---------- THE INPUT ----------

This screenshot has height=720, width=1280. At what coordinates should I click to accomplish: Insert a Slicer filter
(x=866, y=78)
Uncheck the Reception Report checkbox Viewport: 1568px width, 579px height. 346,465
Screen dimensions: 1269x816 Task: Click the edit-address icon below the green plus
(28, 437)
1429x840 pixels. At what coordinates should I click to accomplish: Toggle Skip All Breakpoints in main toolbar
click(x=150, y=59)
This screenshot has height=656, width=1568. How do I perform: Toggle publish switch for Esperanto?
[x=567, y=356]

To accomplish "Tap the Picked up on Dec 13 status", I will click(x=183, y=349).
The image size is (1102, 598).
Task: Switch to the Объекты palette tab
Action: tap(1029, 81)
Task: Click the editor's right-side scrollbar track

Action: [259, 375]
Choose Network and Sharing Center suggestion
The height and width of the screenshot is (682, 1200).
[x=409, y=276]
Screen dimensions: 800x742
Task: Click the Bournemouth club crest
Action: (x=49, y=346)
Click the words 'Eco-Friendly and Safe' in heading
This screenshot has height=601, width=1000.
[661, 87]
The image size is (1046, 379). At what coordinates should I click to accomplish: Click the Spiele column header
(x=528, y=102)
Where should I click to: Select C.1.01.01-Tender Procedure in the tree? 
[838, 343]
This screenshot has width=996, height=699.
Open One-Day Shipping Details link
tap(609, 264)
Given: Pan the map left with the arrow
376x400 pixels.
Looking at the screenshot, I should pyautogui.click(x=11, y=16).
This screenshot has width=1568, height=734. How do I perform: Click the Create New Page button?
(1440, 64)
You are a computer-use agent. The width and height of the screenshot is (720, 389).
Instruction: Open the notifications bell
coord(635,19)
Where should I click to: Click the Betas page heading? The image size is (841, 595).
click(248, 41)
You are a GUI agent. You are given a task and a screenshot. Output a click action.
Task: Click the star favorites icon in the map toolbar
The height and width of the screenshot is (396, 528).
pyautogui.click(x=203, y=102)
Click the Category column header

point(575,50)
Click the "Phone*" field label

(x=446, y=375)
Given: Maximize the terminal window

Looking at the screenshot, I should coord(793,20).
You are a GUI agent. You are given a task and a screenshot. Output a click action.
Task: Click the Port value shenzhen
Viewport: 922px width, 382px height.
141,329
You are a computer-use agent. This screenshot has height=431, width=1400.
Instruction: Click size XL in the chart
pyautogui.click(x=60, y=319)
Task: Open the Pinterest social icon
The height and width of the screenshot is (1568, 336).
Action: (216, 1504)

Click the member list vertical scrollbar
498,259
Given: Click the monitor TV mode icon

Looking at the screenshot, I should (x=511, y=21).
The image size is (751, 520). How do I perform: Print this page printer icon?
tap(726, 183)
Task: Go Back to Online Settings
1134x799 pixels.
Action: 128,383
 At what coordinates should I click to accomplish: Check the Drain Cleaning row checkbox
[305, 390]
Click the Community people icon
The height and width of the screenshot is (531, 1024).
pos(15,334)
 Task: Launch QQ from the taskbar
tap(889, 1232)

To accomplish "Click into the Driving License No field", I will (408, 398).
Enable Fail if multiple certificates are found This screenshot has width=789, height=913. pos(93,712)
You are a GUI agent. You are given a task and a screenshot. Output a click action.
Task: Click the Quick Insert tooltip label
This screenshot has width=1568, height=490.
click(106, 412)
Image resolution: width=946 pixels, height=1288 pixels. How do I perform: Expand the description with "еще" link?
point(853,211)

----------

> _TASK INSTRUCTIONS_
Repeat back the listing above exactly, including every line.

> _SOLUTION TO THE PROBLEM_
This screenshot has height=720, width=1280. At what coordinates should I click to accomplish: Insert a Slicer filter
(x=866, y=78)
Uncheck the Reception Report checkbox Viewport: 1568px width, 579px height. 346,465
Screen dimensions: 1269x816 Task: Click the edit-address icon below the green plus
(28, 437)
1429x840 pixels. At what coordinates should I click to accomplish: Toggle Skip All Breakpoints in main toolbar
click(x=150, y=59)
This screenshot has height=656, width=1568. How do I perform: Toggle publish switch for Esperanto?
[x=567, y=356]

To accomplish "Tap the Picked up on Dec 13 status", I will click(x=183, y=349).
The image size is (1102, 598).
Task: Switch to the Объекты palette tab
Action: tap(1029, 81)
Task: Click the editor's right-side scrollbar track

Action: [259, 375]
Choose Network and Sharing Center suggestion
The height and width of the screenshot is (682, 1200).
[x=409, y=276]
Screen dimensions: 800x742
Task: Click the Bournemouth club crest
Action: (x=49, y=346)
Click the words 'Eco-Friendly and Safe' in heading
This screenshot has height=601, width=1000.
[661, 87]
The image size is (1046, 379). At what coordinates should I click to accomplish: Click the Spiele column header
(x=528, y=102)
Where should I click to: Select C.1.01.01-Tender Procedure in the tree? 
[838, 343]
This screenshot has width=996, height=699.
Open One-Day Shipping Details link
tap(609, 264)
Given: Pan the map left with the arrow
376x400 pixels.
Looking at the screenshot, I should pyautogui.click(x=11, y=16).
This screenshot has width=1568, height=734. How do I perform: Click the Create New Page button?
(1440, 64)
You are a computer-use agent. The width and height of the screenshot is (720, 389).
Instruction: Open the notifications bell
coord(635,19)
Where should I click to: Click the Betas page heading? The image size is (841, 595).
click(248, 41)
You are a GUI agent. You are given a task and a screenshot. Output a click action.
Task: Click the star favorites icon in the map toolbar
The height and width of the screenshot is (396, 528).
pyautogui.click(x=203, y=102)
Click the Category column header

point(575,50)
Click the "Phone*" field label

(x=446, y=375)
Given: Maximize the terminal window

Looking at the screenshot, I should coord(793,20).
You are a GUI agent. You are given a task and a screenshot. Output a click action.
Task: Click the Port value shenzhen
Viewport: 922px width, 382px height.
141,329
You are a computer-use agent. This screenshot has height=431, width=1400.
Instruction: Click size XL in the chart
pyautogui.click(x=60, y=319)
Task: Open the Pinterest social icon
The height and width of the screenshot is (1568, 336).
Action: (216, 1504)

Click the member list vertical scrollbar
498,259
Given: Click the monitor TV mode icon

Looking at the screenshot, I should (x=511, y=21).
The image size is (751, 520). How do I perform: Print this page printer icon?
tap(726, 183)
Task: Go Back to Online Settings
1134x799 pixels.
Action: 128,383
 At what coordinates should I click to accomplish: Check the Drain Cleaning row checkbox
[305, 390]
Click the Community people icon
The height and width of the screenshot is (531, 1024).
pos(15,334)
 Task: Launch QQ from the taskbar
tap(889, 1232)

To accomplish "Click into the Driving License No field", I will (408, 398).
Enable Fail if multiple certificates are found This screenshot has width=789, height=913. pos(93,712)
You are a GUI agent. You are given a task and a screenshot. Output a click action.
Task: Click the Quick Insert tooltip label
This screenshot has width=1568, height=490.
click(106, 412)
Image resolution: width=946 pixels, height=1288 pixels. How do I perform: Expand the description with "еще" link?
point(853,211)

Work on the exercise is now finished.